Could you copy the following data line for line, with no changes?

Data on where items appear
:::::

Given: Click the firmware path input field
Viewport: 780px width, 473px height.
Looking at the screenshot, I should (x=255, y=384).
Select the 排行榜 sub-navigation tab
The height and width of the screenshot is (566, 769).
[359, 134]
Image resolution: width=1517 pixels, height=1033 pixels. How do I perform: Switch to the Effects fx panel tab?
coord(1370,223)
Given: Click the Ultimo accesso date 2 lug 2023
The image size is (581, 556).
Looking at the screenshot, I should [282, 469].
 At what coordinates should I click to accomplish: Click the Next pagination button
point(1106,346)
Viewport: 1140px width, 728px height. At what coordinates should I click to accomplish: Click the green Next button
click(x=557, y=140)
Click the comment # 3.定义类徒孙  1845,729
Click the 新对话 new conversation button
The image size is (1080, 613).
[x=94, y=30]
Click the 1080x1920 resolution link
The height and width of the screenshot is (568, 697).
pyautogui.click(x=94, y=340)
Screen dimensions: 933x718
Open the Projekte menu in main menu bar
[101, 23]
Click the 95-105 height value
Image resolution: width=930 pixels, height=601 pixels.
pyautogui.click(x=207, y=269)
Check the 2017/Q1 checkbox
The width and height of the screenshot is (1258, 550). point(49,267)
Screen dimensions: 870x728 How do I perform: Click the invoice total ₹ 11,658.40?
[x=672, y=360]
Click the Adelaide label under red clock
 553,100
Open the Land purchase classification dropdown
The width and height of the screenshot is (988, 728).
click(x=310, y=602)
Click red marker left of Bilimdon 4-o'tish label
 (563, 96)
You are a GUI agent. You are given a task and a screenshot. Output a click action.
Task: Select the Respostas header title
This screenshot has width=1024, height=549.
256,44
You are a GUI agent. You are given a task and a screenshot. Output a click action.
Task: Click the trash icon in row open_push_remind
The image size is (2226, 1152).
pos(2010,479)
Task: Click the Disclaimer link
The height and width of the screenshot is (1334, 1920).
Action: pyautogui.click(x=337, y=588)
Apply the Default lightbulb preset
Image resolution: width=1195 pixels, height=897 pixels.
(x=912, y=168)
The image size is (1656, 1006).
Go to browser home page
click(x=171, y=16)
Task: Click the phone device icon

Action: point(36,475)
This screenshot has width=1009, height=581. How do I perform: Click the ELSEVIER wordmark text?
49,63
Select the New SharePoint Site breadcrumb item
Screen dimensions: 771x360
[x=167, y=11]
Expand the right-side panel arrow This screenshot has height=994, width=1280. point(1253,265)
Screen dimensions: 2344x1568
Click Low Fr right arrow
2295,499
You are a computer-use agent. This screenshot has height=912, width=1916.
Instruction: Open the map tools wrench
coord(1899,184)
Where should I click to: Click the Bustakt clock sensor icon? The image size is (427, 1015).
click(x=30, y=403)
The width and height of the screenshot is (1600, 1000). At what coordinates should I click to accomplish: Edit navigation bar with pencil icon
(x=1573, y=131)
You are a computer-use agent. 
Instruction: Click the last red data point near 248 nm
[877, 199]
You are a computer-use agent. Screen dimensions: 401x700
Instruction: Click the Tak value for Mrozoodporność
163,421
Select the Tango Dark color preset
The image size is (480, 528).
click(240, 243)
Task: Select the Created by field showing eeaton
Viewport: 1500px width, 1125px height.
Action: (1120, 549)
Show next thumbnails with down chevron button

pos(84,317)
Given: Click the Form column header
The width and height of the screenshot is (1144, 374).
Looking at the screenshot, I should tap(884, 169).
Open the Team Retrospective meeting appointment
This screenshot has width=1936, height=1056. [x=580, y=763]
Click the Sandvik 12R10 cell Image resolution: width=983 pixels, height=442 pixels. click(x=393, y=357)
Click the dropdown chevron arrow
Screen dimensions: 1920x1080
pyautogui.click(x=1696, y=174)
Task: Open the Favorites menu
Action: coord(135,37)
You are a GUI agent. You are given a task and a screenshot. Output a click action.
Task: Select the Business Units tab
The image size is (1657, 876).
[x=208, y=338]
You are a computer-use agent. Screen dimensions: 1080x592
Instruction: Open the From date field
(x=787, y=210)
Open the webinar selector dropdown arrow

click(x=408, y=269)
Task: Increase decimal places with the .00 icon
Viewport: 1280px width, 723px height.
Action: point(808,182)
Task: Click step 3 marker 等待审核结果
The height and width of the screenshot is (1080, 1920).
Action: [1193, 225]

:::::

## Output for this exercise
Given: Click the firmware path input field
Viewport: 780px width, 473px height.
Looking at the screenshot, I should (x=255, y=384).
Select the 排行榜 sub-navigation tab
The height and width of the screenshot is (566, 769).
[359, 134]
Image resolution: width=1517 pixels, height=1033 pixels. How do I perform: Switch to the Effects fx panel tab?
coord(1370,223)
Given: Click the Ultimo accesso date 2 lug 2023
The image size is (581, 556).
Looking at the screenshot, I should [282, 469].
 At what coordinates should I click to accomplish: Click the Next pagination button
point(1106,346)
Viewport: 1140px width, 728px height. At what coordinates should I click to accomplish: Click the green Next button
click(x=557, y=140)
Click the comment # 3.定义类徒孙  1845,729
Click the 新对话 new conversation button
The image size is (1080, 613).
[x=94, y=30]
Click the 1080x1920 resolution link
The height and width of the screenshot is (568, 697).
pyautogui.click(x=94, y=340)
Screen dimensions: 933x718
Open the Projekte menu in main menu bar
[101, 23]
Click the 95-105 height value
Image resolution: width=930 pixels, height=601 pixels.
pyautogui.click(x=207, y=269)
Check the 2017/Q1 checkbox
The width and height of the screenshot is (1258, 550). point(49,267)
Screen dimensions: 870x728 How do I perform: Click the invoice total ₹ 11,658.40?
[x=672, y=360]
Click the Adelaide label under red clock
 553,100
Open the Land purchase classification dropdown
The width and height of the screenshot is (988, 728).
click(x=310, y=602)
Click red marker left of Bilimdon 4-o'tish label
 (563, 96)
You are a GUI agent. You are given a task and a screenshot. Output a click action.
Task: Select the Respostas header title
This screenshot has width=1024, height=549.
256,44
You are a GUI agent. You are given a task and a screenshot. Output a click action.
Task: Click the trash icon in row open_push_remind
The image size is (2226, 1152).
pos(2010,479)
Task: Click the Disclaimer link
The height and width of the screenshot is (1334, 1920).
Action: pyautogui.click(x=337, y=588)
Apply the Default lightbulb preset
Image resolution: width=1195 pixels, height=897 pixels.
(x=912, y=168)
The image size is (1656, 1006).
Go to browser home page
click(x=171, y=16)
Task: Click the phone device icon

Action: point(36,475)
This screenshot has width=1009, height=581. How do I perform: Click the ELSEVIER wordmark text?
49,63
Select the New SharePoint Site breadcrumb item
Screen dimensions: 771x360
[x=167, y=11]
Expand the right-side panel arrow This screenshot has height=994, width=1280. point(1253,265)
Screen dimensions: 2344x1568
Click Low Fr right arrow
2295,499
You are a computer-use agent. This screenshot has height=912, width=1916.
Instruction: Open the map tools wrench
coord(1899,184)
Where should I click to: Click the Bustakt clock sensor icon? The image size is (427, 1015).
click(x=30, y=403)
The width and height of the screenshot is (1600, 1000). At what coordinates should I click to accomplish: Edit navigation bar with pencil icon
(x=1573, y=131)
You are a computer-use agent. 
Instruction: Click the last red data point near 248 nm
[877, 199]
You are a computer-use agent. Screen dimensions: 401x700
Instruction: Click the Tak value for Mrozoodporność
163,421
Select the Tango Dark color preset
The image size is (480, 528).
click(240, 243)
Task: Select the Created by field showing eeaton
Viewport: 1500px width, 1125px height.
Action: (1120, 549)
Show next thumbnails with down chevron button

pos(84,317)
Given: Click the Form column header
The width and height of the screenshot is (1144, 374).
Looking at the screenshot, I should tap(884, 169).
Open the Team Retrospective meeting appointment
This screenshot has width=1936, height=1056. [x=580, y=763]
Click the Sandvik 12R10 cell Image resolution: width=983 pixels, height=442 pixels. click(x=393, y=357)
Click the dropdown chevron arrow
Screen dimensions: 1920x1080
pyautogui.click(x=1696, y=174)
Task: Open the Favorites menu
Action: coord(135,37)
You are a GUI agent. You are given a task and a screenshot. Output a click action.
Task: Select the Business Units tab
The image size is (1657, 876).
[x=208, y=338]
You are a computer-use agent. Screen dimensions: 1080x592
Instruction: Open the From date field
(x=787, y=210)
Open the webinar selector dropdown arrow

click(x=408, y=269)
Task: Increase decimal places with the .00 icon
Viewport: 1280px width, 723px height.
Action: point(808,182)
Task: Click step 3 marker 等待审核结果
The height and width of the screenshot is (1080, 1920).
Action: [1193, 225]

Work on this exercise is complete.